Planting Seeds of Faith In South Korea
By: Sherri Gragg
St. Augustine wrote, “The world is a book and those who do not travel read only one page.” Since 2014, First Korean UMC Houston has faithfully empowered Christian youth from South Korea to begin the next chapter of their lives.
Each summer, First Korean UMC Houston has partnered with Singseng Korean Methodist church in Incheon to bring 15 young Christians between the ages of 9 – 15 from South Korea to spend time in Houston. During their time in Texas, the children attend VBS at several Texas Annual Conference churches where they have the opportunity to both learn from their American brothers and sisters in Christ, as well as share their own culture and faith. The South Korean students also learn more about America as they visit various historical sites, universities and NASA.
Insook Choi, First Korean UMC Lay Leader says the trips are a tremendous blessing to the students. “The trip helps the students see that the world is wide open for them, and that with good faith in God, there is help to go wherever they want to go.”
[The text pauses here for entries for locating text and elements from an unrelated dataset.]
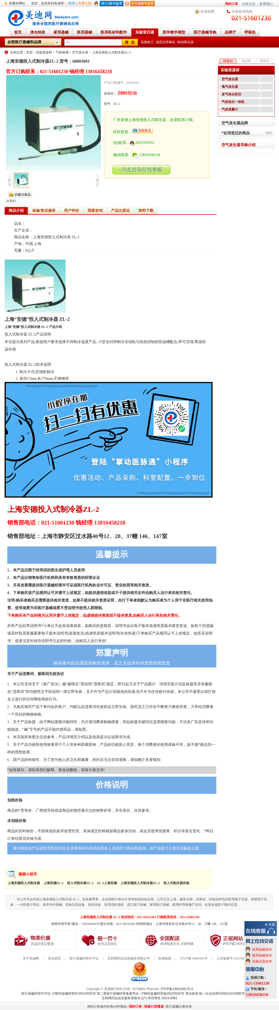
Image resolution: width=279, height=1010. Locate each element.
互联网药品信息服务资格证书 (128, 958)
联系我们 (266, 4)
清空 (268, 133)
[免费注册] (84, 3)
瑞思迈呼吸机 (165, 42)
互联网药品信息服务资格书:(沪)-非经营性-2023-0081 (139, 998)
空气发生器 (80, 52)
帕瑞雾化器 (185, 42)
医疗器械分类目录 (179, 1006)
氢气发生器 (230, 87)
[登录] (72, 3)
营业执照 (54, 958)
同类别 (228, 61)
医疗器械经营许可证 (84, 958)
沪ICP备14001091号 (194, 958)
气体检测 (62, 52)
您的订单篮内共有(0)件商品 (107, 1006)
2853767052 (142, 143)
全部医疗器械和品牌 (24, 42)
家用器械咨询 (262, 955)
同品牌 (246, 61)
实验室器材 (44, 52)
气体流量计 (230, 109)
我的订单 (231, 4)
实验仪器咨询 (262, 961)
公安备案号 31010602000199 (236, 958)
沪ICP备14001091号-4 (176, 989)
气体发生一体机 (233, 102)
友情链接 (164, 958)
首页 (29, 52)
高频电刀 (147, 42)
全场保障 (207, 11)
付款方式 (248, 4)
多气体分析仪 (231, 94)
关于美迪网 (31, 958)
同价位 (265, 61)
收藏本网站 (17, 3)
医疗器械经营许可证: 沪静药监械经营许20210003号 (58, 993)
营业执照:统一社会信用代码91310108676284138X (221, 993)
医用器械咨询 (262, 949)
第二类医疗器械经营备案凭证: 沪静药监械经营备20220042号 (140, 993)
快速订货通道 (154, 1006)
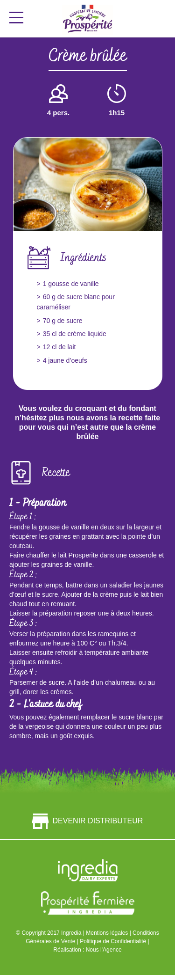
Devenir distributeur (87, 821)
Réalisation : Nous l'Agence (87, 949)
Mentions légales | (109, 933)
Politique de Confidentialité (113, 941)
Praying for the Impossible
The seeds of a ministry that were planted with the fervent prayers of First Korean UMC pastor, the Rev. Joseph Jung have yielded a harvest of generosity and hospitality in his church. The average attendance for First Korean UMC is between 12 – 13 people each Sunday. Yet somehow, the church has managed to bring 15 South Korean students and the four teachers who accompany them to Texas to experience American language and culture for the past four summers.
Church members open their homes to host the young people, feed them, and provide miles and miles of transportation. The thousands of dollars required to bring the students to the United States and fund their field trips are provided through the sacrificial giving of First Korean UMC members. “Most of their expenses were paid by generous offerings and donations from church members of First Korean UMC and their families,” Choi said, “Everything was provided by God without any worries at all.”
As Choi looks back on the years of sacrifice it has taken to host the South Korean students, one young girl stands out among all of the rest. “She came the first year and she was a trouble maker, but then she hugged me so tightly when she left for the airport to fly home,” Choi said, “I met her again in the summer of 2017 when she returned as a teacher. She helped me realize that we just need to do our job of seeding God’s word because Jesus is the one who makes it work in his own time.”